In the 1880s, he ran munitions for Cuban revolutionaries, running afoul of Spain as well as the U.S. government. He worked on tugs on the St. John’s River before becoming sheriff of Duval County. And later, most famously, he sought to drain the Everglades to develop what he called the “fabulous Muck.”
He had arguably the most bombastic name in a long line of Florida characters. We’re talking none other than Gov. Napoleon Bonaparte Broward, our county’s namesake.
His parents not only endowed him with an empirical moniker, but named his brothers Washington Broward (after George, of course) and Pulaski Broward (after the Revolutionary War hero).
His childhood started out very promisingly, as his parents had a successful farm in Jacksonville. But they died young, and the Broward clan was on the wrong side in the Civil War. Their original farm was burnt to the ground by Union troops.
Napoleon moved in with an uncle, helped on his farm and earned a high school degree. He traveled north for two years, then returned to Jacksonville.
According to historian Michael Gannon, Broward’s resume grew to include stints as “a riverboat crewman, a Newfoundland cod fisherman, lumberman, a phosphate mine developer, Sheriff of Duval County and a boat pilot.”
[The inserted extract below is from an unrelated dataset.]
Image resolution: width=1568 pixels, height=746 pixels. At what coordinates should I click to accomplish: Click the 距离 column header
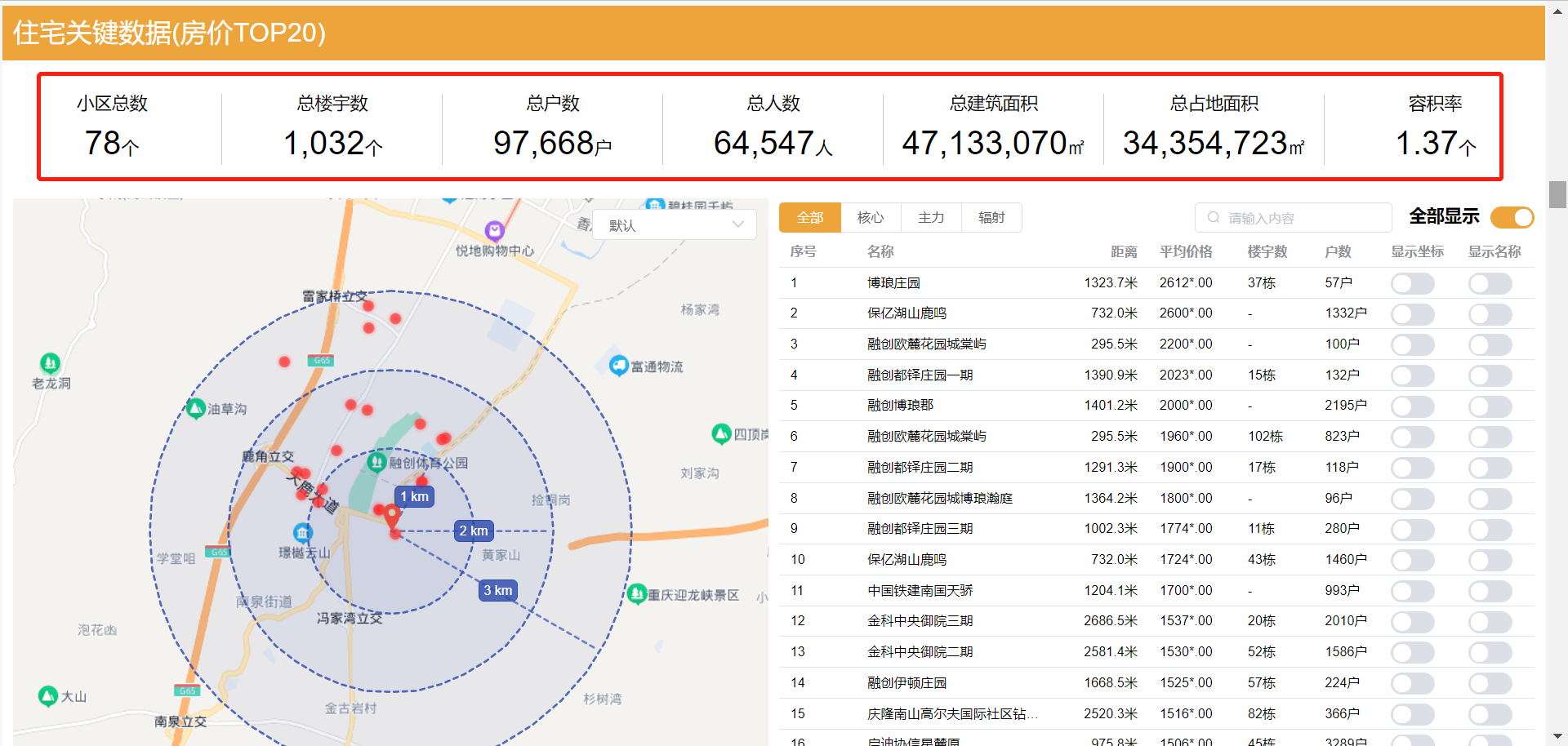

Those roots explain his path to politics. He wanted to represent the proverbial common man, he said during one campaign: “I don’t intend to go after the cities. Their newspapers are against me and they don’t take me seriously. But I’m going to stump every crossroads village between Fernandina and Pensacola, and talk to the farmers and the crackers, and show them their top ends were meant to be used for something better than hatracks.”
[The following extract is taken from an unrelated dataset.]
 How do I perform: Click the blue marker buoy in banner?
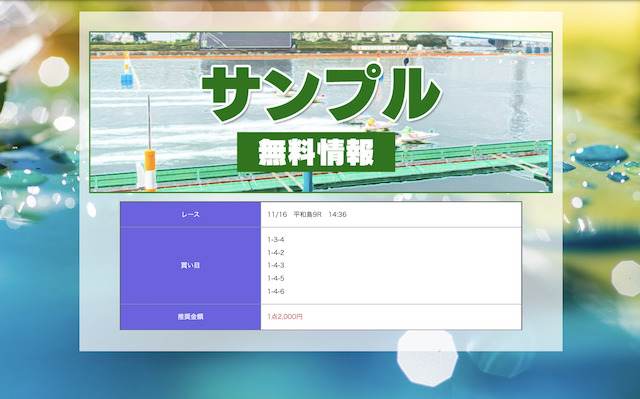[127, 80]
He might not have made it to politics if either Spain or the U.S. had caught him running guns to the Cuban revolutionaries on his steamboat-tug The Three Friends. He had several near misses with Spanish gunboats, and the Spanish ambassador, whose country was trying to preserve its tenuous hold on Cuba, demanded he be stopped. The cagey Broward eluded them all, working under cover of darkness and hiding his vessel behind larger ships, ferrying munitions and explosives picked up in secluded areas along the St. John’s River near Jacksonville. From there, it was to the Bahamas, then to Cuba for the forces of José Martí.
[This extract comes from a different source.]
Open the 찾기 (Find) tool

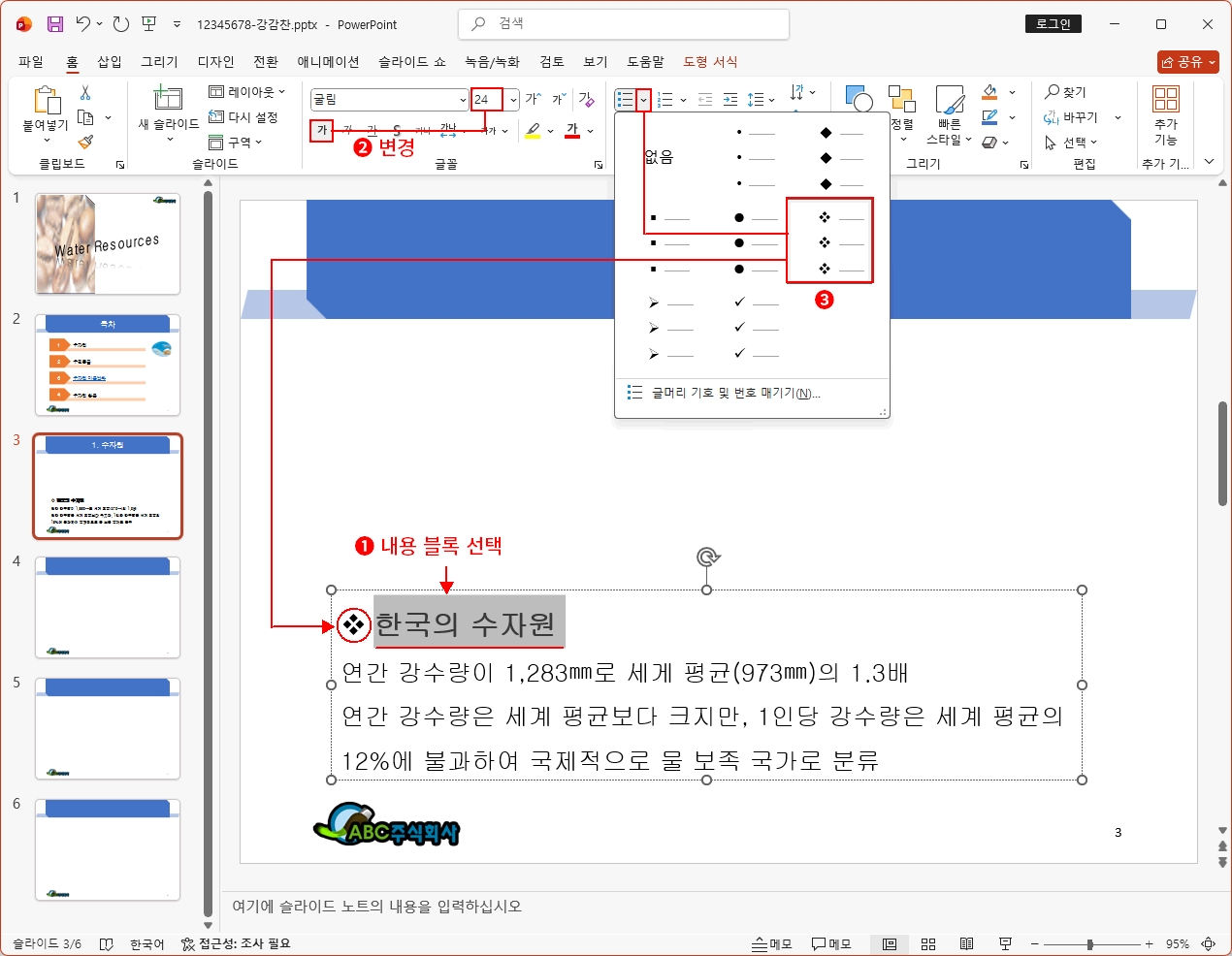click(1064, 92)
When President William McKinley finally declared war on Spain, Broward’s gun-running was no longer needed and he escaped punishment. But his exploits, including a stint in Jacksonville as sheriff during a yellow fever epidemic, added to his stature. One historian notes that during the epidemic he was the only public servant to stay in the city as thousands fled. “He opened his doors to health officials and basically ran the city himself,” writes Robert Buccellato in Florida Governors: Lasting Legacies.
In 1900, Broward was elected to the state legislature virtually unopposed. He won the governorship in 1904. The populist Democrat appealed to farmers, laborers and small business, opposing railroad magnates like Henry Flagler and land barons. He is credited with a series of progressive measures passed in the legislature, including reorganizing state colleges into two major universities at Gainesville and Tallahassee, one institution that eventually became Florida A&M, and a school for the deaf. He pushed child labor restrictions, hospital reform and even lobbied the legislature to pass a bill guaranteeing insurance for all state citizens. (The latter bill failed.) And of course, there was the draining of the Everglades to provide a new fertile crescent to feed the world (and sell real estate). We know how that ended today as we try to reclaim what we can of the “River of Grass” and live down the reputation of epic land swindles.
After his term as governor, Broward ran and won a seat in the U.S. Senate but died before taking office.
But there was a less talked-about side to the man who lived in the Florida mansion with his wife, eight daughters and a son, and who got Teddy Roosevelt down here to endorse the Everglades plan.
According to T.D. Allman in Finding Florida, The True History of the Sunshine State, Broward was a racist. As governor, he once proposed evicting black citizens from Florida. It was ignored “as an eccentricity” and never went anywhere, writes Allman. But it showed his true stripes (sadly, not all that uncommon in the South then). Allman says he also proposed rules to muzzle the press, who on more than one occasion referred to him as an idiot.
“These days his plan for an all-white Florida is completely excluded from accounts of his putative achievements,” Allman writes.
In readings from half a dozen books on Florida history, material related to Broward never addressed the race question. The closest thing found was a reference to a governor following him by eight years, Sidney Catts, who ran on a platform that was anti-black, anti-liquor and anti-Catholic. He claimed that the nuns were hiding guns in convents and the pope was planning to move the Vatican to Tampa. (Right, of all the world’s cities the pope would certainly choose Tampa.)
But if the Vatican never left its mark on Florida, our own Napoleon surely did.